И, затаив дыхание, все ждут, когда глашатай подойдет к Торретте. Они хорошо знают все места, откуда выкрикиваются слова объявлений, — все эти улочки, проулки и перекрестки, с незапамятных времен слыхавшие рев глашатая, приходившего будить дома и властно подзывать мужчин к порогу, а женщин — к окнам. И теперь, как и тысячу лет назад, тянется за ним под июльскими звездами шумный, весело галдящий хвост детворы, подобной той детворе, чьи отцы и деды не раз устилали землю бедняцкими костями.

— Сарацины грабят и жгут Петаччаты; селяне, бегите, беритесь за оружье; женщины, торопитесь укрыться…

— Граф ди Сангро велит всему мужицкому и ремесленному люду собраться к замку Кастеллуччо Акваборрана, чтобы идти войною на Колу ди Камповашо…

— Во имя Святого Креста и Короля, поднимайтесь все как один; французы наступают…

— Король Джоаккино[8] идет походом на Россию; крестьяне, желающие…

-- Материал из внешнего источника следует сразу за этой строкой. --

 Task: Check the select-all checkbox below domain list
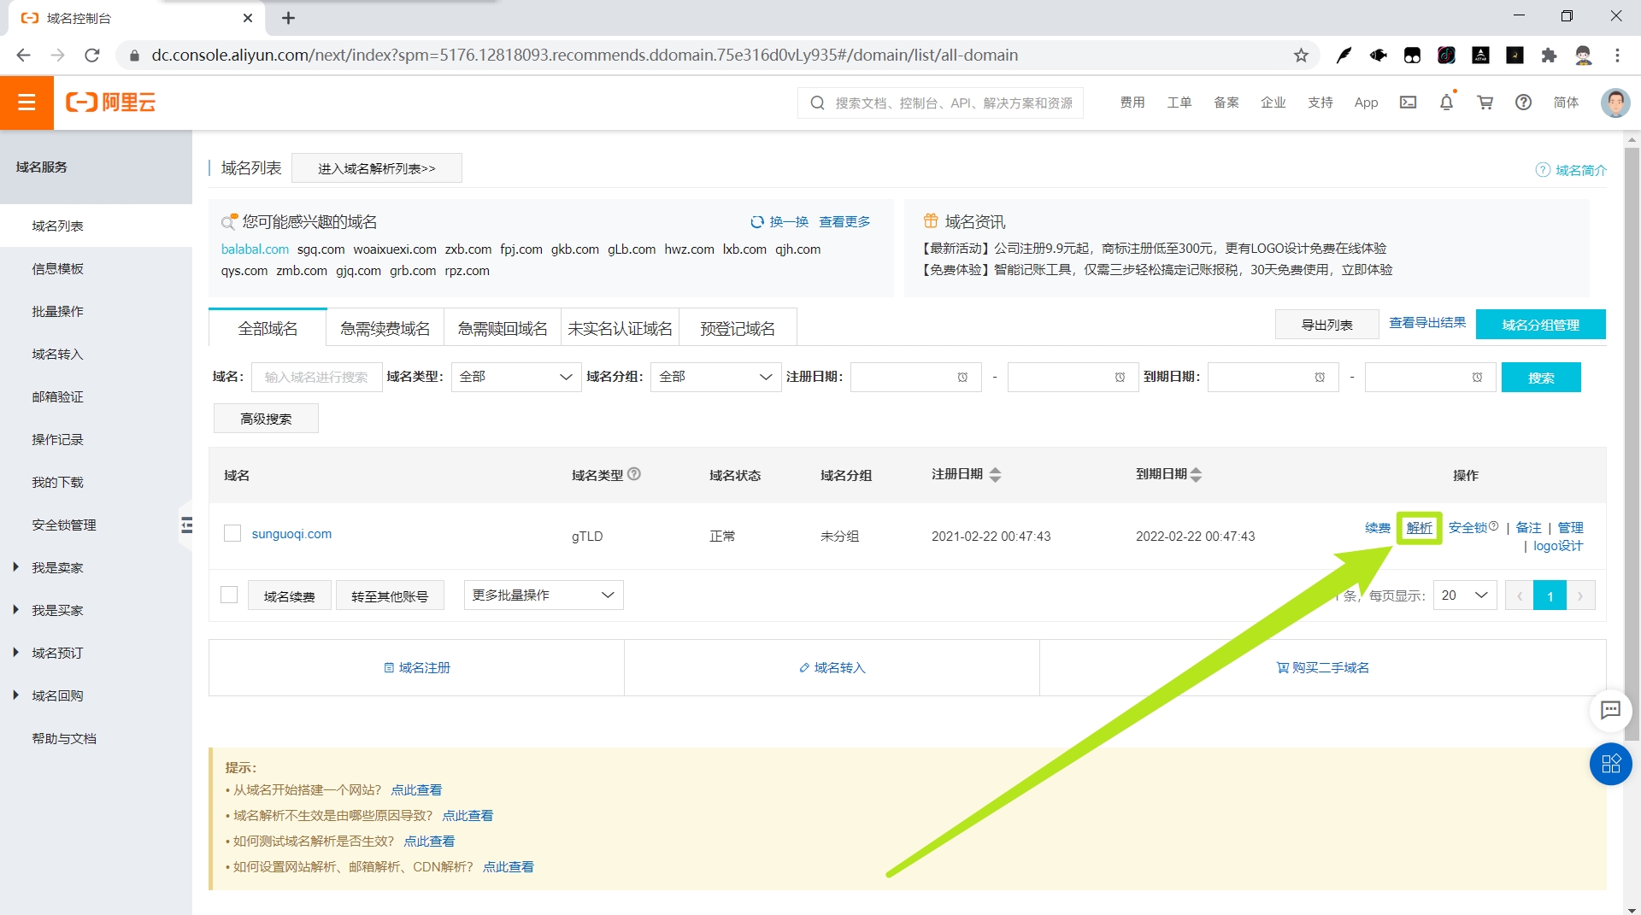(x=228, y=595)
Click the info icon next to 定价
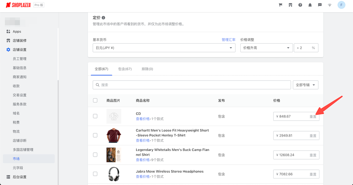 [103, 18]
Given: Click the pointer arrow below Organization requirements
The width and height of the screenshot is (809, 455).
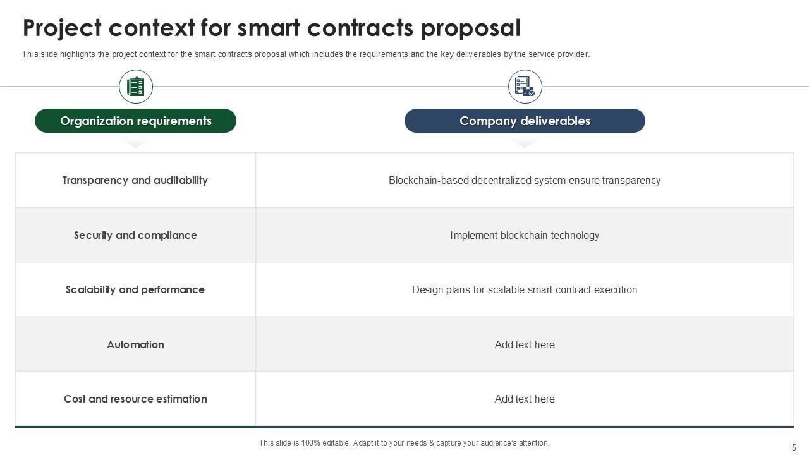Looking at the screenshot, I should click(136, 143).
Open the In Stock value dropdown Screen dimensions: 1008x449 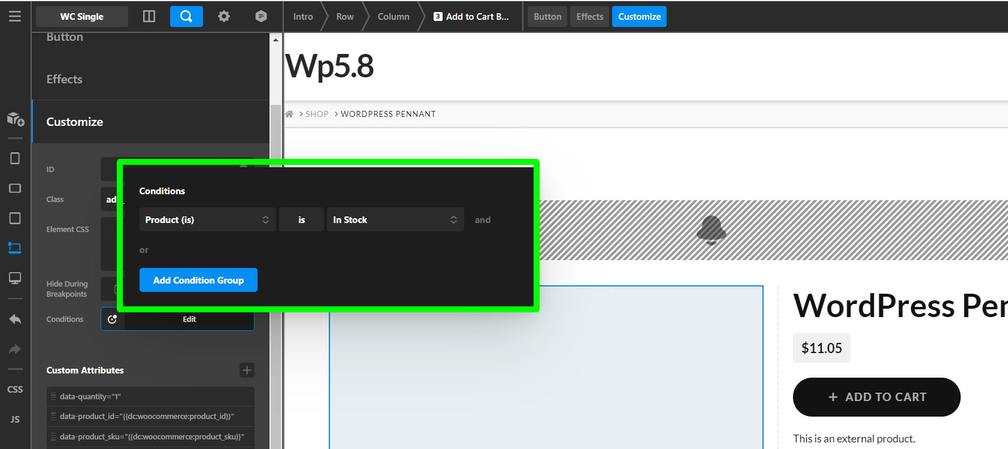pyautogui.click(x=395, y=220)
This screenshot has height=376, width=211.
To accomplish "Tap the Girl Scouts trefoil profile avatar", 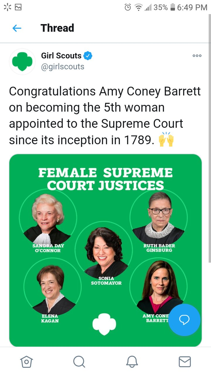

— Из Ларино прибыл дон Примиано; желающие отправиться на Испанскую войну должны явиться сегодня к девяти вечера в помещение секции.

Голос глашатая, звонкий и бесстрастный, стократ усиленный эхом древних стен, быстро разносится по деревне, проникая во все закоулки, заставляя мужчин подойти к порогу, женщин — к окнам и вызывая бурное веселье детворы.

Улицы оживают; из окна в окно летят громкие голоса.

Розальба говорит мужу:

— Пора идти.

Микеле подавлен и растерян.

— Да не возьмут меня, увидишь.

— Нет, возьмут, — настаивает жена; она встает и решительным шагом проходит по комнате, упруго покачивая бедрами и высоко держа на белоснежной шее пышноволосую голову.

вернуться

6

Местное отделение фашистской партии.

вернуться

7

Башня старинной крепостной стены.

вернуться

8

Король Джоаккино — Иоахим Мюрат (1767–1815) — французский маршал, с 1808 по 1815 гг, — неаполитанский король.